There is a lengthy list of disorders, but we'll concentrate on the following:
narcissistic personality disorder
paranoid personality disorder
schizoid personality disorder
borderline personality disorder
antisocial personality disorder
Antisocial personality disorder is the most widely studied.
These people are often referred to as "psychopaths" or "sociopaths."
They show a flagrant disregard for the rules of society
Lack concern for the welfare of others
They have contact with reality, they are not "psychotic"
They tend to act on impulse, do what they want, when they want
Are typically irresponsible and take advantage of others for personal gain
Lack remorse for mistreatment or misdeeds of others
Appeal untroubled by anxiety and undeterred by threats of punishment or actual punishment.
Antisocial personality disorders are associated with greater risk of criminal activity, but not all sociopaths are criminals.
People with antisocial personality development may display higher levels of intelligence than the average person and possess a lot of charm, which draws people in.

It's more common among men than women.
What causes this?
Abnormalities in the prefrontal cortex
Suggests this could be genetic
But, also environmental reasons:
Raised in neglect, abuse, rejection, use of harsh punishment, & lack of parental warmth
Histrionic personality disorder
: Dramatic and emotional behavior; excessive demands to be the center of attention; excessive needs for reassurance, praise, and approval.
Narcissistic personality disorder:
grandiose self-image and excessive needs for admiration
Avoidant personality disorder:
pattern of avoiding social relationships out of fear of rejection
Dependent personality disorder:
pattern of excessive dependence on others and difficulty making independent decisions
Typically develops late in adolescence. The symptoms vary culture to culture, but it exists across all cultures.
Schizophrenia is a psychotic disorder.
An individual confuses reality with fantasy.
Hallucinations (hearing voices) and delusions (seeing things that aren't there) are common.

People may exhibit bizarre behavior, incoherent speech, and illogical thinking.
Types:
Disorganized Type:
confused behavior, incoherent speech, vivid and frequent hallucinations, inappropriate emotions or lack of emotional expression, and disorganized delusions that often have religious or sexual themes. They may giggle inappropriately, act silly, or talk nonsensically. They tend to neglect personal hygiene, may have difficulty controlling their bladders or bowels, and have significant problems relating to others.
Catatonic Type:
show bizarre movements, postures, or grimaces. Some persist in a motionless or stuporous state for hours and then abruptly switch into a highly agitated state. Others display highly unusual body movements or positions.
Catatonic Type:
May show no communication and lack of interaction with environment one moment and later report that they heard what was said to them in that moment.
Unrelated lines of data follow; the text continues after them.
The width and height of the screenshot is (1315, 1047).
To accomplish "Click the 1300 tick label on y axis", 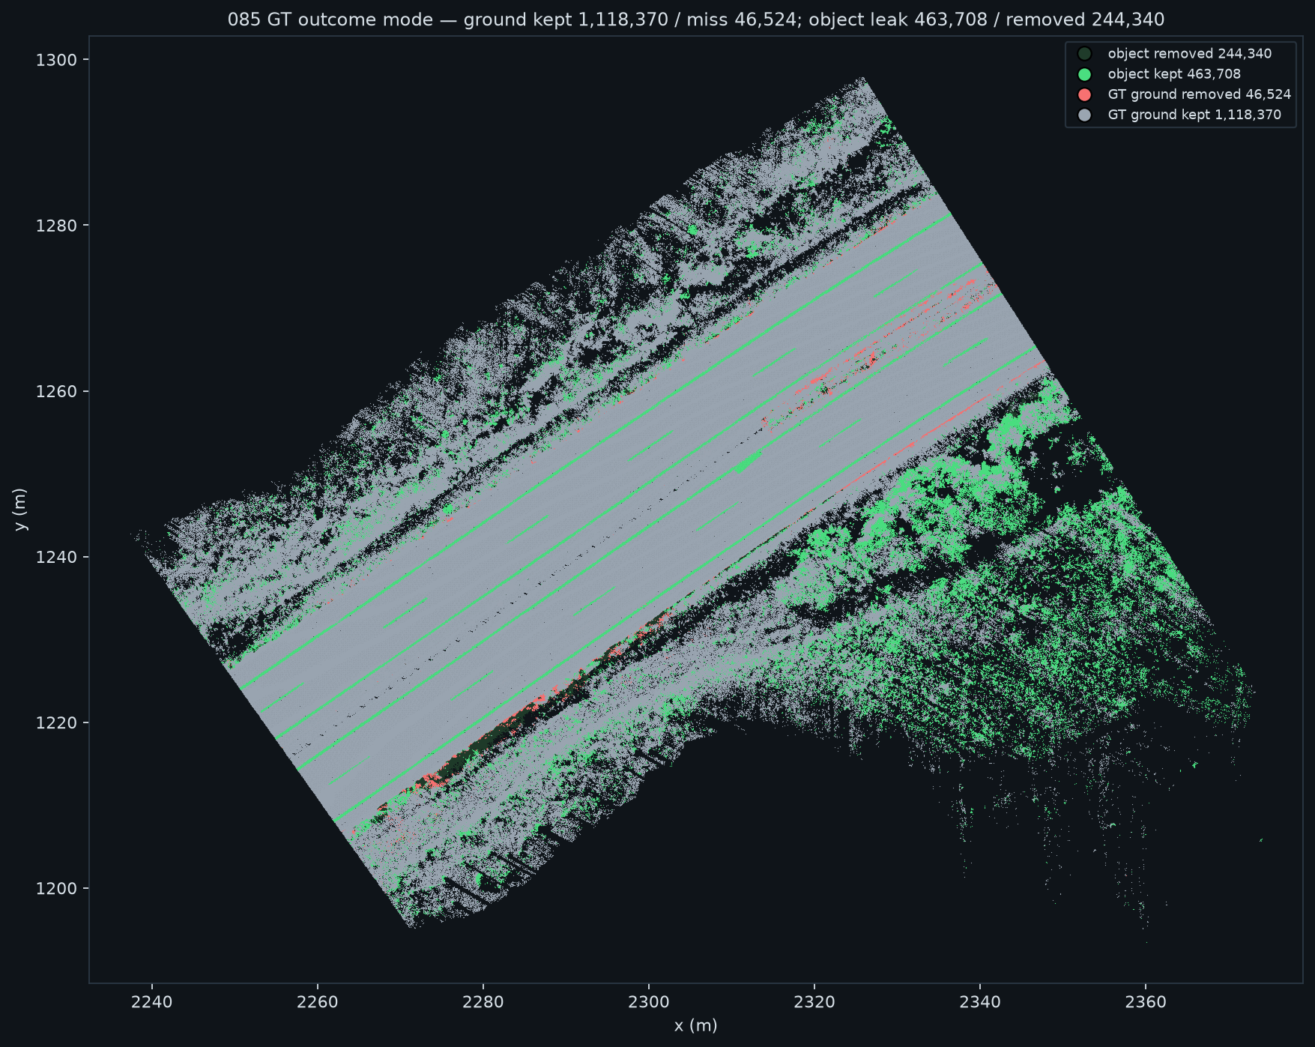I will point(57,60).
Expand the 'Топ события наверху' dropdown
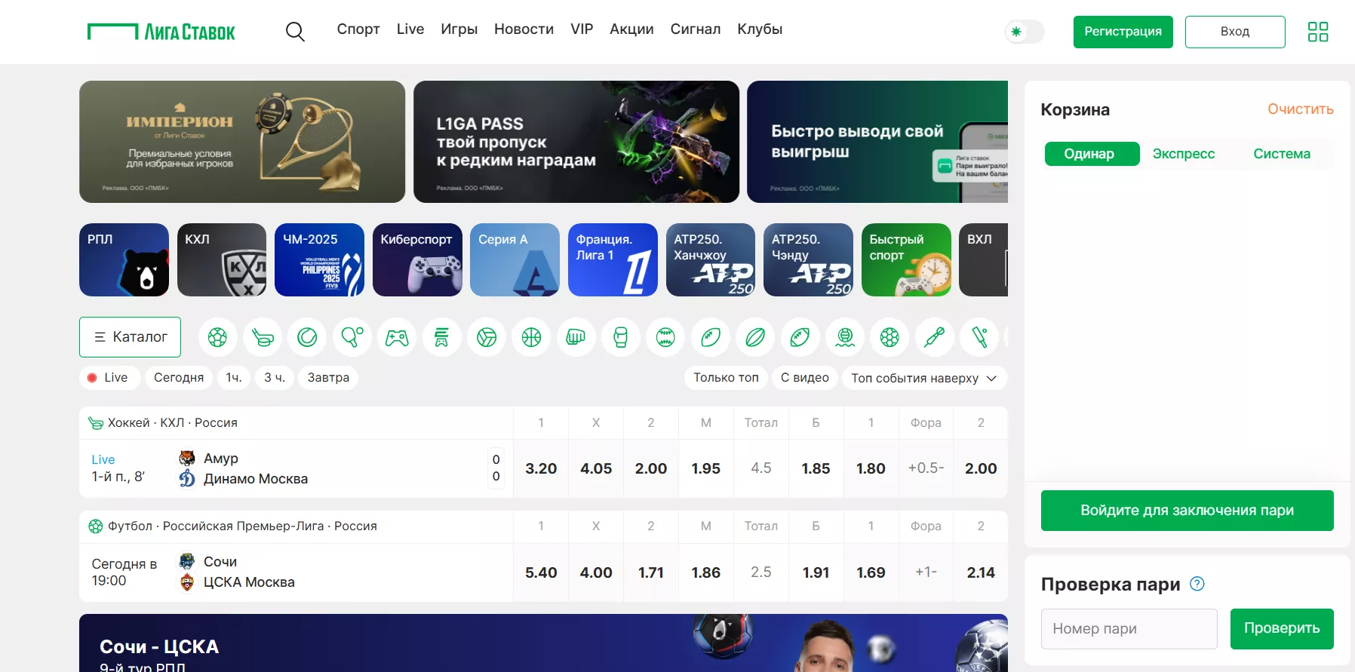Screen dimensions: 1355x672 tap(924, 378)
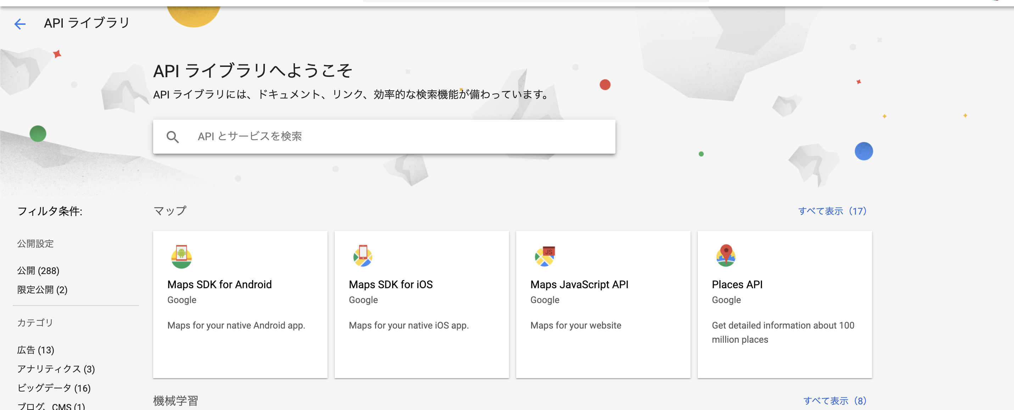Select the 広告 (13) category
1014x410 pixels.
tap(35, 350)
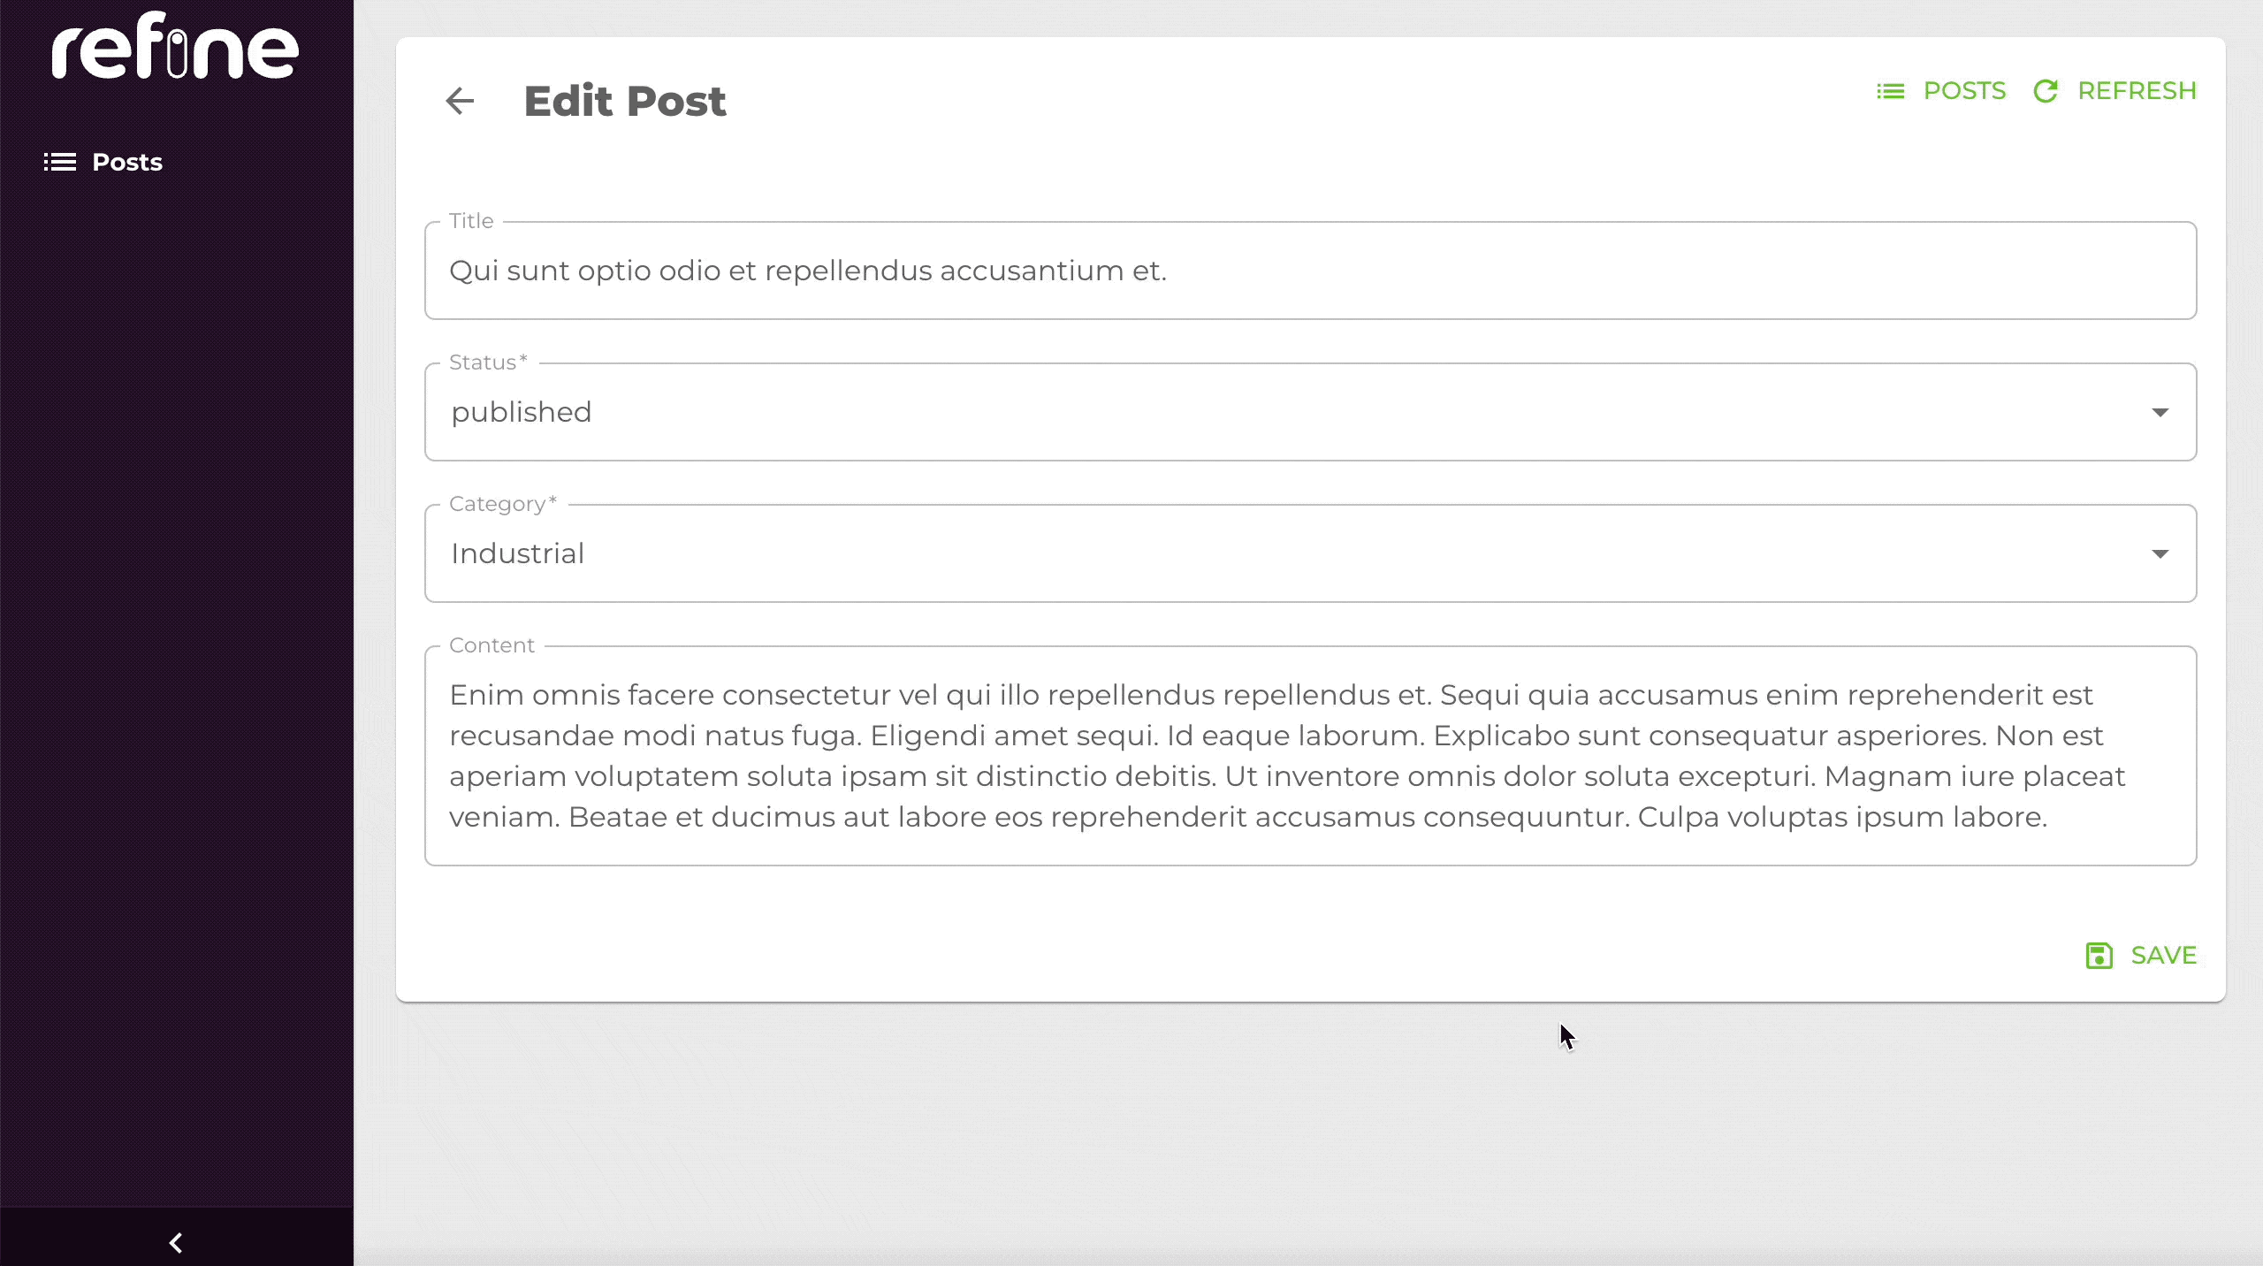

They may also show waxy flexibility where they mold their body into uncomfortable positions.
Paranoid Type:
The most common form, delusions accompanied by frequent auditory hallucinations. Delusions have themes of grandeur (thinking one is Jesus or can fly), persecution (being sought after by demons or the Mafia), or jealousy (believing a loved one is unfaithful despite absence of all evidence).
Causes:
Genetic Factors: Twins and immediate family are more likely to show a likelihood that the person will have it. Many genes cause the disorder, not only one. Only 13% of people who developed schizophrenia had a parent with it.
Stressors: If genetics were the only factor, then the statistic would be 100%, which is why psychologists believe that significant stress in one's life triggers the gene's effects. These stresses may include brain trauma, child abuse or neglect, and persistent and intense family conflict.